[MATERIAL FOR THIS EXERCISE Boundary: Start]

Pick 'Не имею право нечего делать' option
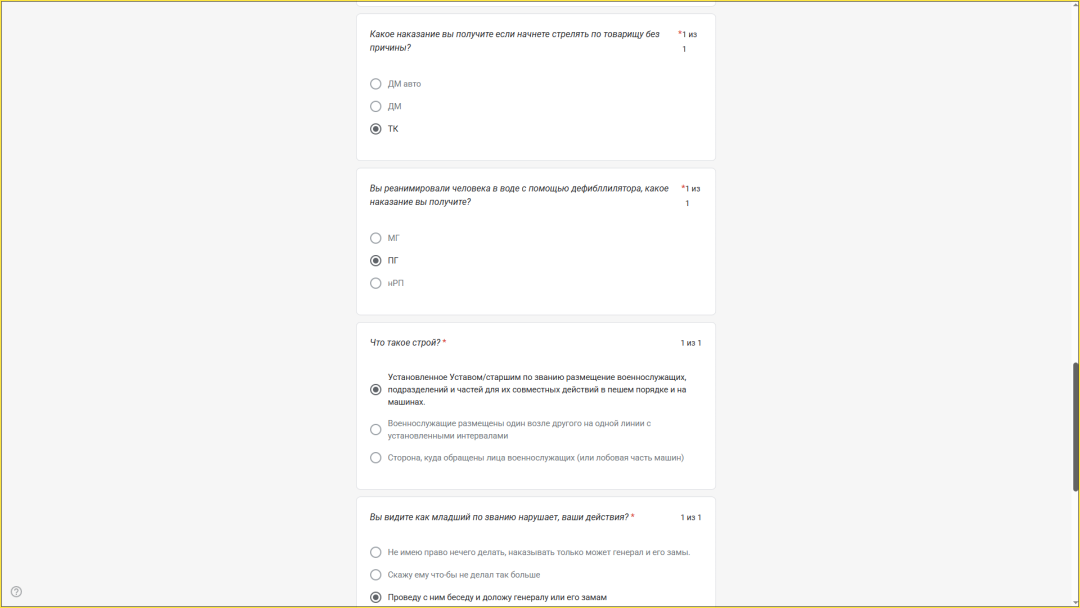The width and height of the screenshot is (1080, 608). pyautogui.click(x=376, y=552)
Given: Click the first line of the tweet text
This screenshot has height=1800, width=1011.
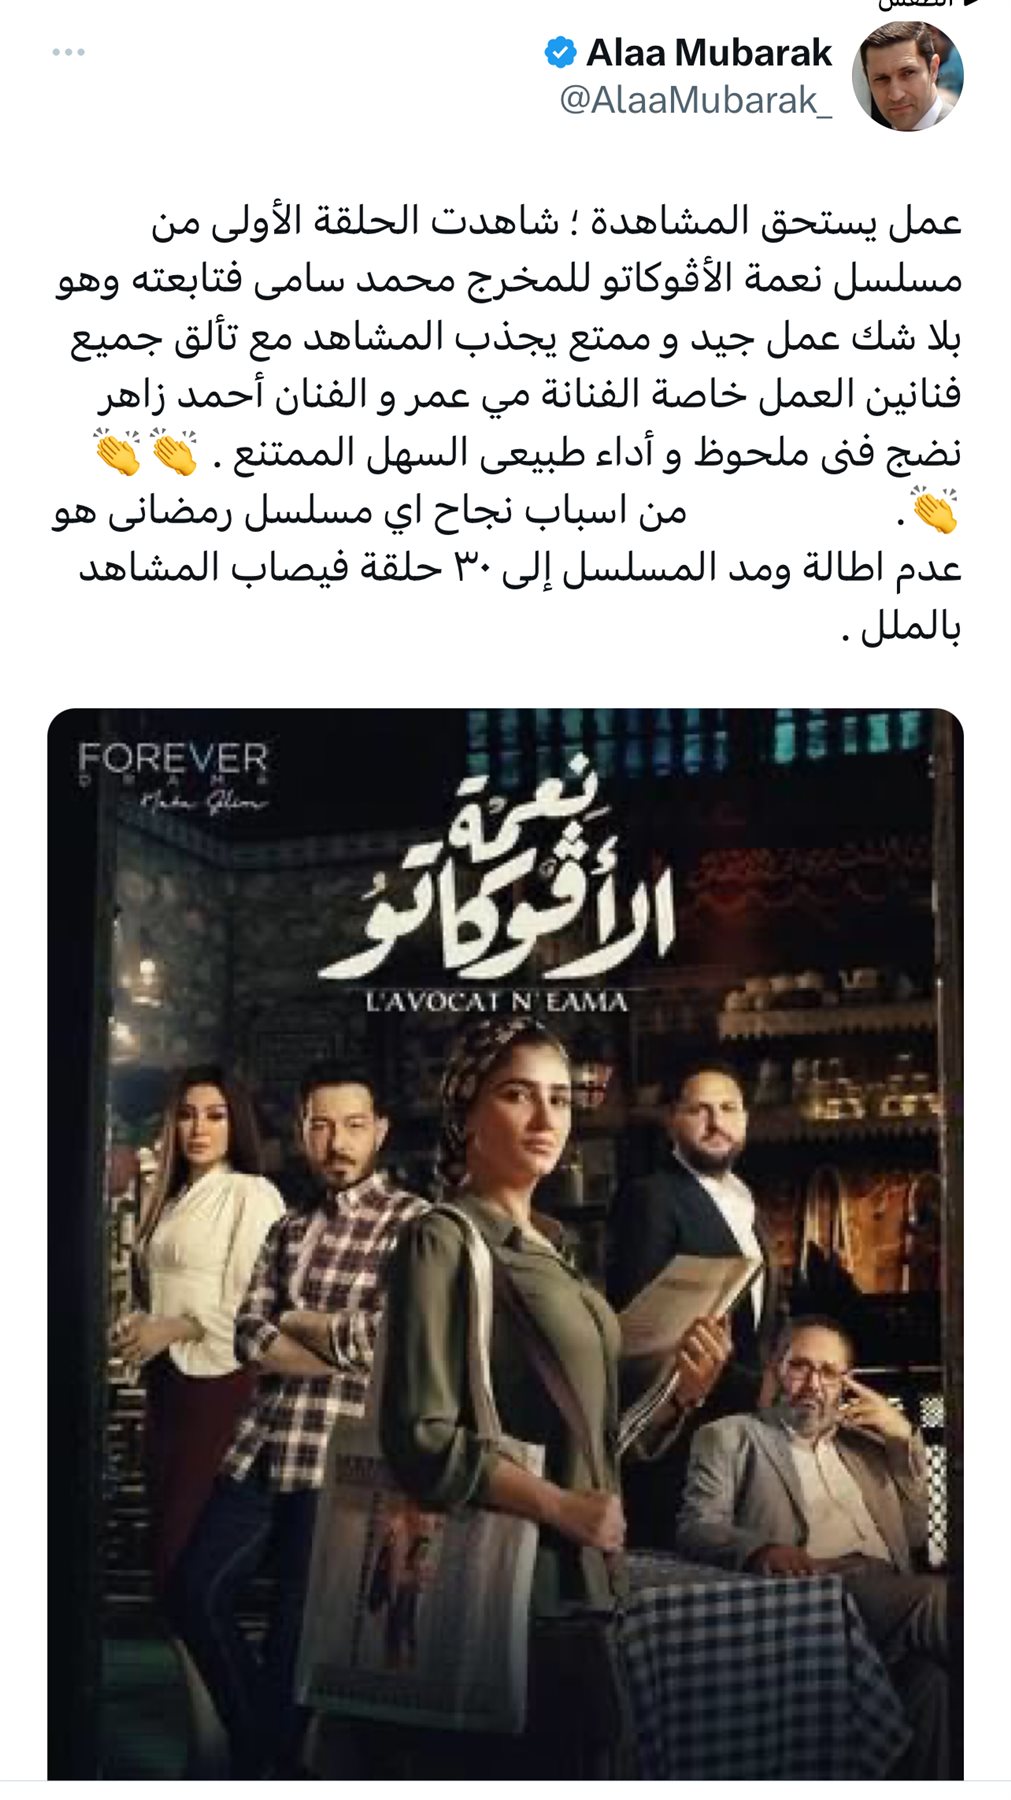Looking at the screenshot, I should tap(556, 221).

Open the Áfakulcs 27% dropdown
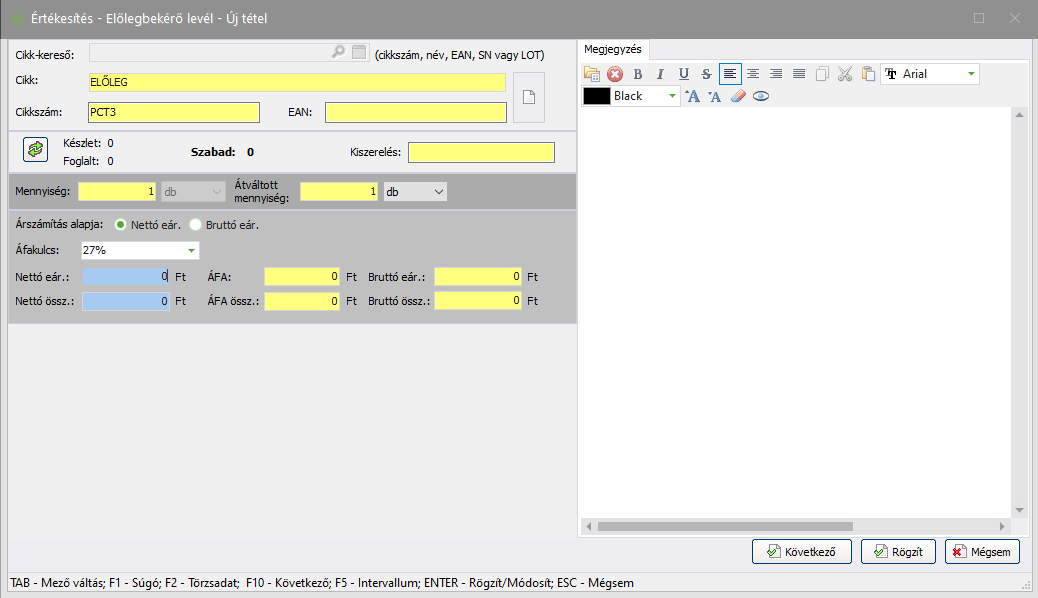(190, 251)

[MATERIAL FOR THIS EXERCISE Boundary: End]

Copy the records above exactly. Do not carry any picture into the copy.

EXERCISE RESULT:
Pick 'Не имею право нечего делать' option
The width and height of the screenshot is (1080, 608). pyautogui.click(x=376, y=552)
Given: Click the first line of the tweet text
This screenshot has height=1800, width=1011.
Looking at the screenshot, I should tap(556, 221).

Open the Áfakulcs 27% dropdown
(190, 251)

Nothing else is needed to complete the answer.